Uma mãe que tenta superar a perda da sua filha encontra uma nova possibilidade de continuar a sua vida quando uma outra jovem, interpretada por Paula Beer, sofre um acidente de carro ao lado de sua casa no interior da Alemanha e pede para se hospedar na casa da mulher durante a sua recuperação.
As duas rapidamente encontram algo que procuravam uma na outra: A mãe encontra a filha que perdeu e a moça encontra uma mãe disposta a cuidar dela em um momento de dor e fragilidade.

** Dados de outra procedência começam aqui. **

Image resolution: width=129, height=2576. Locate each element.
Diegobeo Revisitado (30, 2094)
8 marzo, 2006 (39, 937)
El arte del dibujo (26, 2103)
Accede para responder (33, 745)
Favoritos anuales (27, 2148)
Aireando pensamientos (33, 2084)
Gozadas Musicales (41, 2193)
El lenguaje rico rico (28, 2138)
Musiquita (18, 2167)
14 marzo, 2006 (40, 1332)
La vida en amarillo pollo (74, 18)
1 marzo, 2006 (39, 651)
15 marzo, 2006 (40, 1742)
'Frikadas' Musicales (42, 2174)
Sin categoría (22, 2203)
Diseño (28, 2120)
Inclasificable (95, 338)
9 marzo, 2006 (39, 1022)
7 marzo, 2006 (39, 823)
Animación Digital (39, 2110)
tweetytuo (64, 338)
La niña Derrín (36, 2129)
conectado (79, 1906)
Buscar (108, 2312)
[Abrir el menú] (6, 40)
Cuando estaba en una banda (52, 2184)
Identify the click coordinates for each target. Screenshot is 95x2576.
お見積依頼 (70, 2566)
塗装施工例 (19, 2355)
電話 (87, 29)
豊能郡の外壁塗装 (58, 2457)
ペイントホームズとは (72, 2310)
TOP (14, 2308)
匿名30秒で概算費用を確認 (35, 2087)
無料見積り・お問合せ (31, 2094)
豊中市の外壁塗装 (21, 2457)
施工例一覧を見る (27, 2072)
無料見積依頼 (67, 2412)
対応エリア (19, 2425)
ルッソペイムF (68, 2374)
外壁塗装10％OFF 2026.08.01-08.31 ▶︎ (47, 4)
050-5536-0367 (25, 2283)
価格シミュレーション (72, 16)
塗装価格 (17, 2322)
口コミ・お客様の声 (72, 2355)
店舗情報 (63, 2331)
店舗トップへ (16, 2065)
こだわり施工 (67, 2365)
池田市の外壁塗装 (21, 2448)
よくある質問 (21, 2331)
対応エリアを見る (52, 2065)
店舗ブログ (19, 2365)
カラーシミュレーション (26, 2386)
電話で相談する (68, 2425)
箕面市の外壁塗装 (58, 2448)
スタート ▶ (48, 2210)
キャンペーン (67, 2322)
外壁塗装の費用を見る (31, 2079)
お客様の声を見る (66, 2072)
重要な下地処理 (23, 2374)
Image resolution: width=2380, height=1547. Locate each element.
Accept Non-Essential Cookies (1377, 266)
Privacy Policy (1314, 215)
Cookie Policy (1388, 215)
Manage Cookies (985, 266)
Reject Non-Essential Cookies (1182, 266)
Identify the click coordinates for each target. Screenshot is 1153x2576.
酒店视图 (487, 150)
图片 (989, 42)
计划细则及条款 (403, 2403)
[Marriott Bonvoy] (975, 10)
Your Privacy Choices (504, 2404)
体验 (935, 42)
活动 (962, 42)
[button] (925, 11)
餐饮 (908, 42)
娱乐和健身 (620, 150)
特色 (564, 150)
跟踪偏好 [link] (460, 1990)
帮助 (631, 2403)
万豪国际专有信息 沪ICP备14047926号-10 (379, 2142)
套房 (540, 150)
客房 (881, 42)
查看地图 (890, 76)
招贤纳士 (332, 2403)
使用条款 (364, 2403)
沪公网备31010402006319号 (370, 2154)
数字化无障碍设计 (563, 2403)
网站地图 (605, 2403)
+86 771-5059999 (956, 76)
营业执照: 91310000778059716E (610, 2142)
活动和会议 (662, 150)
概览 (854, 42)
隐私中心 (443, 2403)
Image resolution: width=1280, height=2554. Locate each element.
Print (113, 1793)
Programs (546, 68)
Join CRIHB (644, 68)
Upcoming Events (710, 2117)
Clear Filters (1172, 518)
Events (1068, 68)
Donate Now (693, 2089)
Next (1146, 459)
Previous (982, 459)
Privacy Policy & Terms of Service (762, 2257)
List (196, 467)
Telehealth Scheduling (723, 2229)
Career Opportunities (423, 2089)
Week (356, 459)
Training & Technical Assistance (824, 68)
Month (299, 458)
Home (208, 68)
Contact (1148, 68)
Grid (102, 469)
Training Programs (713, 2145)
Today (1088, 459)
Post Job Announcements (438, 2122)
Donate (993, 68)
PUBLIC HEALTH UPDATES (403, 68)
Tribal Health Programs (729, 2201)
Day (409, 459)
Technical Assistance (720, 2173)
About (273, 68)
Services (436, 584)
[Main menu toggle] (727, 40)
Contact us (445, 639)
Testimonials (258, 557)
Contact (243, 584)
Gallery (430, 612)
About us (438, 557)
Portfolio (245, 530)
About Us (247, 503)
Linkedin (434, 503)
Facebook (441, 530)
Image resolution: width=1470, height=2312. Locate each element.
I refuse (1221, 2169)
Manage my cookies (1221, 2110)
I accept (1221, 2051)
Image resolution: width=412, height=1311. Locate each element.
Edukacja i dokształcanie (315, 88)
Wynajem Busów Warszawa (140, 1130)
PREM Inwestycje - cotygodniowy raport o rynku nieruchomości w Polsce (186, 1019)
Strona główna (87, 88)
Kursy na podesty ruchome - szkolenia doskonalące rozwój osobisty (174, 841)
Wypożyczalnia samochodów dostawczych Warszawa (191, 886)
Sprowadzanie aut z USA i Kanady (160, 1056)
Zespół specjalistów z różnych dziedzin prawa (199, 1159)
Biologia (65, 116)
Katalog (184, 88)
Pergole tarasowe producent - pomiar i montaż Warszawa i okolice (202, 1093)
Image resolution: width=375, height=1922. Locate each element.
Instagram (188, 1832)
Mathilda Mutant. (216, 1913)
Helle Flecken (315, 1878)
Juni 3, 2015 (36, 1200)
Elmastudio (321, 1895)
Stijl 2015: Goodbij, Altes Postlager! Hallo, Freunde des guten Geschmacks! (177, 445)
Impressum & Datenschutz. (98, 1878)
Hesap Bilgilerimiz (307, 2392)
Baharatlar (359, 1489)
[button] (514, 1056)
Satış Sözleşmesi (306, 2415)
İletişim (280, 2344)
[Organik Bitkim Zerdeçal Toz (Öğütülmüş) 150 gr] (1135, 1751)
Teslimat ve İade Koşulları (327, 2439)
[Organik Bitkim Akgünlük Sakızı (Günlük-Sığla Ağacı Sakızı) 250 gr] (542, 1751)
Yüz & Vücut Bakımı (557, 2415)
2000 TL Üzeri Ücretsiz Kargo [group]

Todavia, uma família não se trata apenas de uma mãe e uma filha. Logo após as duas desenvolverem uma conexão, em uma bela cena que dividem uma bicicleta, os homens (assim que a mãe se refere a seu marido e seu filho) reaparecem e voltam a orbitar aquele ecossistema. Eles também passam a ver a jovem como o centro de força que mantém a família unida, e é com o preparo de uma refeição dela que eles novamente se reúnem. Na cena que já descrevi, ela enche o ambiente com seu piano para eles ouvirem.
O título do filme, homônimo da música de Ravel - que é a principal trilha sonora do longa - entrega que Petzold está fazendo um filme de duplos. Cada um ocupa o papel que não é seu, mas de outra pessoa que não está ali. Os pais podem ir colher amoras para fazer bolo, os irmãos podem passear de bicicleta pelos campos, mas Petzold procura filmar eles juntos, em uma bela cena os quatro estão enquadrados ao mesmo tempo em uma mesa, olhando em direção a câmera enquanto dividem uma refeição.
Por isso quando o irmão finalmente quebra o espelho e conta para Paula Beer o que ela e todos nós já sabíamos - que aquilo é a encenação de uma família que se perdeu - é tão dolorido ver os quatro isolados dentro da casa.
Ela fechada, no seu quarto e os outros três revivendo a dor da solidão e da perda. A solução de Petzold de transformar a família em voyeurs da vida de Paula Beer é a única possível, e eles seguem tendo algo para se reunir: as imagens da jovem filmadas por um celular.